EXERCISE PROMPT:
Once you have located the line containing "Instruction: Open the column chooser icon" in the material below, return it exactly along with each line after it through the line containing "Screen dimensions: 1568x773".

DATA SECTION:

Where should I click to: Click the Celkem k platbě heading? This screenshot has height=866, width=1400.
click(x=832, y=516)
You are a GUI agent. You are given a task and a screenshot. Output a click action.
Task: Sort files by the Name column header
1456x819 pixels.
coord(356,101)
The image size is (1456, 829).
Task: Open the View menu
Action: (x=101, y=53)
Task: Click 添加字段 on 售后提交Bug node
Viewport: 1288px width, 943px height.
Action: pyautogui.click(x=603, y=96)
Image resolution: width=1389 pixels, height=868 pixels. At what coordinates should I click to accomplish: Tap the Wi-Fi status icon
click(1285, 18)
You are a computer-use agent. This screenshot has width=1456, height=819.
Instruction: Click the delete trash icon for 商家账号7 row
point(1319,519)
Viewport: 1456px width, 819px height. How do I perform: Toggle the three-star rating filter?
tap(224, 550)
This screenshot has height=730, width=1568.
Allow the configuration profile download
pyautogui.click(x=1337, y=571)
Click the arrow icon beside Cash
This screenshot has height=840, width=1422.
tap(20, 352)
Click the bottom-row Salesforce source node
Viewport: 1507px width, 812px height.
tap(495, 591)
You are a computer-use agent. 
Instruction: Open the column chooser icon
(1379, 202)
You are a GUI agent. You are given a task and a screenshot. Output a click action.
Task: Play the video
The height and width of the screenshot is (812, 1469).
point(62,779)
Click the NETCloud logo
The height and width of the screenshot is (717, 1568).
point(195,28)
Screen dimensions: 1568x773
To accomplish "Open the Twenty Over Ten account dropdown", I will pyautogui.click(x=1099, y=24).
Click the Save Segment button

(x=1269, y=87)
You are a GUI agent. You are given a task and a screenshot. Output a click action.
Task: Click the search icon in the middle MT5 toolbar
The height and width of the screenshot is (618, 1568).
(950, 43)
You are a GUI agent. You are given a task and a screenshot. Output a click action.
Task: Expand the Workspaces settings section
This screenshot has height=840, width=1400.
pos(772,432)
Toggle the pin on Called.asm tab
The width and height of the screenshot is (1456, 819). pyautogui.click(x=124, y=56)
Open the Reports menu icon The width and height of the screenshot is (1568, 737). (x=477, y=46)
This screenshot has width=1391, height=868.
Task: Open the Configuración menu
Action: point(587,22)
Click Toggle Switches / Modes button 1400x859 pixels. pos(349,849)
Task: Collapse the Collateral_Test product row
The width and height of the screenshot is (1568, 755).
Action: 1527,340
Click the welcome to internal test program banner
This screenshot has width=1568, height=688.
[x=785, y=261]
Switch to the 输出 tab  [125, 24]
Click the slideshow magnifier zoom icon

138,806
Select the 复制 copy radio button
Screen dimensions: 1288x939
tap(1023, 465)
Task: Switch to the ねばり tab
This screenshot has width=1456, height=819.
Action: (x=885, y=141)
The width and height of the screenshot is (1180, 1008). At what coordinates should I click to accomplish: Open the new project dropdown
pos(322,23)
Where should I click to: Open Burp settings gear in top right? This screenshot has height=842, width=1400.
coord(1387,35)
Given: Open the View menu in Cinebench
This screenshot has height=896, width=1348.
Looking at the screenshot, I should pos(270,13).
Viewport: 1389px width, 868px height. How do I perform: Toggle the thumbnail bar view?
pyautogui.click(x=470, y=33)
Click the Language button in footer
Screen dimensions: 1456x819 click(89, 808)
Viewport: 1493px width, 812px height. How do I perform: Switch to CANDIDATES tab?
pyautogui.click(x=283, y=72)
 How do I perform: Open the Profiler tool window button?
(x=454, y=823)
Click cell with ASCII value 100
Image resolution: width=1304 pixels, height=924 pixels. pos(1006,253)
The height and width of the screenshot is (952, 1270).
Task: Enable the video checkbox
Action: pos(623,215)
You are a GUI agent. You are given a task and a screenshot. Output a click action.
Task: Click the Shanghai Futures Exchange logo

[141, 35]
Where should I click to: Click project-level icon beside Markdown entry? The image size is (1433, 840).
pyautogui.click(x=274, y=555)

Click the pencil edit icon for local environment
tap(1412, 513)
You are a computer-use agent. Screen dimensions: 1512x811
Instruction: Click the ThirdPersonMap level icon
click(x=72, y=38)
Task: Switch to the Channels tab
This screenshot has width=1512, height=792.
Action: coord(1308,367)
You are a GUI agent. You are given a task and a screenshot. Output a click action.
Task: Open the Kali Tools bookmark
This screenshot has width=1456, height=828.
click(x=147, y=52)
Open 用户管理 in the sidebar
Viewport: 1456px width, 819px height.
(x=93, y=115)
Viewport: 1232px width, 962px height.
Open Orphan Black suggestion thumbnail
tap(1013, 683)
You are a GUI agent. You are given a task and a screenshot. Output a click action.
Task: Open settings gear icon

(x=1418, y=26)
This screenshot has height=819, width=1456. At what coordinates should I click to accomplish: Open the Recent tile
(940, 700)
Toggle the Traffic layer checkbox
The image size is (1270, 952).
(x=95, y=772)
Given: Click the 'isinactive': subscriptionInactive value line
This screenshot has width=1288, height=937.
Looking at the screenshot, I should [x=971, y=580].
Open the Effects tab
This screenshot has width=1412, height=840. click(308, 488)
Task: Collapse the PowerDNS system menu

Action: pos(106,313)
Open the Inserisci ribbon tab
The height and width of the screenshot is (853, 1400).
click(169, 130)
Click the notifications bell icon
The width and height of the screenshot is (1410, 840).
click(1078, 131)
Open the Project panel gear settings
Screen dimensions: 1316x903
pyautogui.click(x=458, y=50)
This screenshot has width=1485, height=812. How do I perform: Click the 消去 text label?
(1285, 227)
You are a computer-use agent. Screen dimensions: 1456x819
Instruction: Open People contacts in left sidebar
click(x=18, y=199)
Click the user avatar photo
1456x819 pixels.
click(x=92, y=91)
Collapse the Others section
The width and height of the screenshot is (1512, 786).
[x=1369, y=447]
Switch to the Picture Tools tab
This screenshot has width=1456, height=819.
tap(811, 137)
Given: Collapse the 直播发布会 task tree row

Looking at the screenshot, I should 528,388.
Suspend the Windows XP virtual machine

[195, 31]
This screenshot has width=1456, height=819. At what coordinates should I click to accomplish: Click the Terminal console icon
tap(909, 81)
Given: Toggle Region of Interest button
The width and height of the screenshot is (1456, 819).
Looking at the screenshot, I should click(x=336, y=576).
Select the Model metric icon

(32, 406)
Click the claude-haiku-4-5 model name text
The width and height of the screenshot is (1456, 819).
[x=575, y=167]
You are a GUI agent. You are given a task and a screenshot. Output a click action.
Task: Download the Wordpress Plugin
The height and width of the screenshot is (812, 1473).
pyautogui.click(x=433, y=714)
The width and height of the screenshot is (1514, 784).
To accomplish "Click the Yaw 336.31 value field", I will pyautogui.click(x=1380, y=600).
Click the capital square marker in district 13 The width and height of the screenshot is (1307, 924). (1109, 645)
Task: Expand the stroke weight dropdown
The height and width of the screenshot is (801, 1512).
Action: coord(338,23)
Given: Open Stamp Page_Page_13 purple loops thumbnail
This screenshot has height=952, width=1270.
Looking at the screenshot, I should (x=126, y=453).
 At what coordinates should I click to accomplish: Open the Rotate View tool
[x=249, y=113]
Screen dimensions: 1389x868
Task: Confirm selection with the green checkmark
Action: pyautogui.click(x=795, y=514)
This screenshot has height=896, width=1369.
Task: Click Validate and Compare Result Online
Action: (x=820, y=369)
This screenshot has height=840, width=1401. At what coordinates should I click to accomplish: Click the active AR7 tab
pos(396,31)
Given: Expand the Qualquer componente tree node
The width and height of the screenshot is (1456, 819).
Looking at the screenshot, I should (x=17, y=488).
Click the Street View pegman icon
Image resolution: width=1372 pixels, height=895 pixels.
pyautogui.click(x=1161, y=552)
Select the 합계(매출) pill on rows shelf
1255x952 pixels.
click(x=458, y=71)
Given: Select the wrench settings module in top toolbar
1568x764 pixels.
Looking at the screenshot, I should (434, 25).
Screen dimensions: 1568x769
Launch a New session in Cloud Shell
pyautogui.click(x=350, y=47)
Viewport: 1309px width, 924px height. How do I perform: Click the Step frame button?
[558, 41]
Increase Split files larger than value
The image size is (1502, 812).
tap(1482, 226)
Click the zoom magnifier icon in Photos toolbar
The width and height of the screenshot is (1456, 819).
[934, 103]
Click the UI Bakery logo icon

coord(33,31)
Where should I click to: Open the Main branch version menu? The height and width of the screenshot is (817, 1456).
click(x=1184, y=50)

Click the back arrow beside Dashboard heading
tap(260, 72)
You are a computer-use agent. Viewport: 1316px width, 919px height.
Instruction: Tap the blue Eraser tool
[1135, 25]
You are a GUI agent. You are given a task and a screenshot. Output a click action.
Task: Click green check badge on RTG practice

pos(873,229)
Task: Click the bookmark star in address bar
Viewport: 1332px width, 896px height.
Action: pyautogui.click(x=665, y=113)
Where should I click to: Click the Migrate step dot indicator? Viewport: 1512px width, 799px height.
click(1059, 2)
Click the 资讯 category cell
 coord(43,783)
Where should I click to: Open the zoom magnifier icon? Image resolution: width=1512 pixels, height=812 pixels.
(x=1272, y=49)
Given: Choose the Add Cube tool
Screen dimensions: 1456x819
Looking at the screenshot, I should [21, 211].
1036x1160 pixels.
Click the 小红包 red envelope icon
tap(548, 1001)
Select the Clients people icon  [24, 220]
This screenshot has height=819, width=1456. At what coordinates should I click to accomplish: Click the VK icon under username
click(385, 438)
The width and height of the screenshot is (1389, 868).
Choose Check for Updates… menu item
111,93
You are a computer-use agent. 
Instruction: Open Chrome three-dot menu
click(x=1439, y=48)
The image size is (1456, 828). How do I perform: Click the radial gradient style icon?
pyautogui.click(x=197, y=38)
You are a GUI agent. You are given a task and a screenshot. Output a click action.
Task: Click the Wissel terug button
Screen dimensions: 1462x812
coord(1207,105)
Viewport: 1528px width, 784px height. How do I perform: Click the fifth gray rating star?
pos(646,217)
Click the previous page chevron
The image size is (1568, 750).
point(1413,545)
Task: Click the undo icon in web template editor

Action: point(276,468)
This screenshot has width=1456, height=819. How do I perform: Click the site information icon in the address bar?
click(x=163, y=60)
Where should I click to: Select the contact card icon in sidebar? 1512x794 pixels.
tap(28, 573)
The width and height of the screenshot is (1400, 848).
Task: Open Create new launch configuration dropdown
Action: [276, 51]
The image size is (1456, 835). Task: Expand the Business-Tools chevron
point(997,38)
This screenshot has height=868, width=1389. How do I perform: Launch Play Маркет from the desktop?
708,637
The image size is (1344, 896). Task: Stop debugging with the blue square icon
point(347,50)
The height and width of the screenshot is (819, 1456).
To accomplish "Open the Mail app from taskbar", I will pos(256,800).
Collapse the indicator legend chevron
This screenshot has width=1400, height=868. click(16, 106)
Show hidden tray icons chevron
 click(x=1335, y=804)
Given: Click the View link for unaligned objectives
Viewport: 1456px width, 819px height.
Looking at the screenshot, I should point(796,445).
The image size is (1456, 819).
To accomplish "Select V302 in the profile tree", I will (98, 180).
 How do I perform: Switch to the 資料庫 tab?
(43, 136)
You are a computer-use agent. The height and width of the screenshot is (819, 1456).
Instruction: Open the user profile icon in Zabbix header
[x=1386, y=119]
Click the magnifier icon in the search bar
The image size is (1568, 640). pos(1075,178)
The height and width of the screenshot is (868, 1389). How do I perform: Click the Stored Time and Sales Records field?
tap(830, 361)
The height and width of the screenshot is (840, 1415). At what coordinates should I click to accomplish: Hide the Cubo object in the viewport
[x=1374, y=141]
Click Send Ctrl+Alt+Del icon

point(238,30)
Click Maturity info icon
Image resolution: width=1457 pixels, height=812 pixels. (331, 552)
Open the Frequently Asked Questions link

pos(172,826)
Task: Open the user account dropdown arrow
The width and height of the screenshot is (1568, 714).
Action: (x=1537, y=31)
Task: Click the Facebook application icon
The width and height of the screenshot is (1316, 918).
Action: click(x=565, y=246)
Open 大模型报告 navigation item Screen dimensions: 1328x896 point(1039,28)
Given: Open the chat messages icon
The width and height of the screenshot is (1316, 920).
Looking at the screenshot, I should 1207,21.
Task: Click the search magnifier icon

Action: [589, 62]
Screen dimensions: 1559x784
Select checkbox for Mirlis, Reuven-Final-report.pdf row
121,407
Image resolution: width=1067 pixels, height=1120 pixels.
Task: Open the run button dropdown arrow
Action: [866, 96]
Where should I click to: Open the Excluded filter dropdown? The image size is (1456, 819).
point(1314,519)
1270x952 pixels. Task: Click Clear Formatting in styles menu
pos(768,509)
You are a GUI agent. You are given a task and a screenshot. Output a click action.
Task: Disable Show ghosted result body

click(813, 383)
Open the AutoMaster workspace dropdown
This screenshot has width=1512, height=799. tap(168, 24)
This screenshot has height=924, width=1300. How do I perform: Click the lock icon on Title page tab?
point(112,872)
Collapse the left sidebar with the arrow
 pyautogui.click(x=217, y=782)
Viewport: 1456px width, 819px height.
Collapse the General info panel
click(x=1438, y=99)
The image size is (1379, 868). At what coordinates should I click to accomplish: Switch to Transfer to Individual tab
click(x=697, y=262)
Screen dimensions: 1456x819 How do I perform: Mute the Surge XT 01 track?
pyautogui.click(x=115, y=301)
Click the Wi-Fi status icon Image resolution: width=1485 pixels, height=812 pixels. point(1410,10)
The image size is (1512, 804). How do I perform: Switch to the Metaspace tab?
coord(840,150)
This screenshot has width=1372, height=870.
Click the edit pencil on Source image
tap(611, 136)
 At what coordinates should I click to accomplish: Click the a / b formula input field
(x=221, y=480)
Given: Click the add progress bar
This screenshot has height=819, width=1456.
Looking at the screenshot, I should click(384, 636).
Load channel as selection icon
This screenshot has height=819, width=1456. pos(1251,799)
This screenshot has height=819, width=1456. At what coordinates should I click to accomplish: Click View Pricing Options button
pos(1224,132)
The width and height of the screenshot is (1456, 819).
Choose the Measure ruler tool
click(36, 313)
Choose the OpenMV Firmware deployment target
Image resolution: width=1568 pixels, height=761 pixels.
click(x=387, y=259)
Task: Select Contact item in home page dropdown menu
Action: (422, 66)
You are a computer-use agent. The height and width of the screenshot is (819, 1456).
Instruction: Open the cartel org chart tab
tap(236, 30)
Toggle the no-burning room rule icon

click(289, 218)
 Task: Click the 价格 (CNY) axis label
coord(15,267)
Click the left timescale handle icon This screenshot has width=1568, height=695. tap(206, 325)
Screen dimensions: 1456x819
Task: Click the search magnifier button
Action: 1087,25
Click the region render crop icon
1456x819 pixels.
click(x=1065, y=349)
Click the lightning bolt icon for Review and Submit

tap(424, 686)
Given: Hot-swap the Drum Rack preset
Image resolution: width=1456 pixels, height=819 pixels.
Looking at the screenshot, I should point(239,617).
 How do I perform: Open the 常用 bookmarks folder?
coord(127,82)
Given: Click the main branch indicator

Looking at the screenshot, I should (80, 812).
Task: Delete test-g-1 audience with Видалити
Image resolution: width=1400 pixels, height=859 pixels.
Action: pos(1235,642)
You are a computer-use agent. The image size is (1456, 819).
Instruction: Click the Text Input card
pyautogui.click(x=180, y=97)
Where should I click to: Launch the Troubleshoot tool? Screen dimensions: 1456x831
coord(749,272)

SOLUTION TO THIS TASK:
Instruction: Open the column chooser icon
(1379, 202)
You are a GUI agent. You are given a task and a screenshot. Output a click action.
Task: Play the video
The height and width of the screenshot is (812, 1469).
point(62,779)
Click the NETCloud logo
The height and width of the screenshot is (717, 1568).
point(195,28)
Screen dimensions: 1568x773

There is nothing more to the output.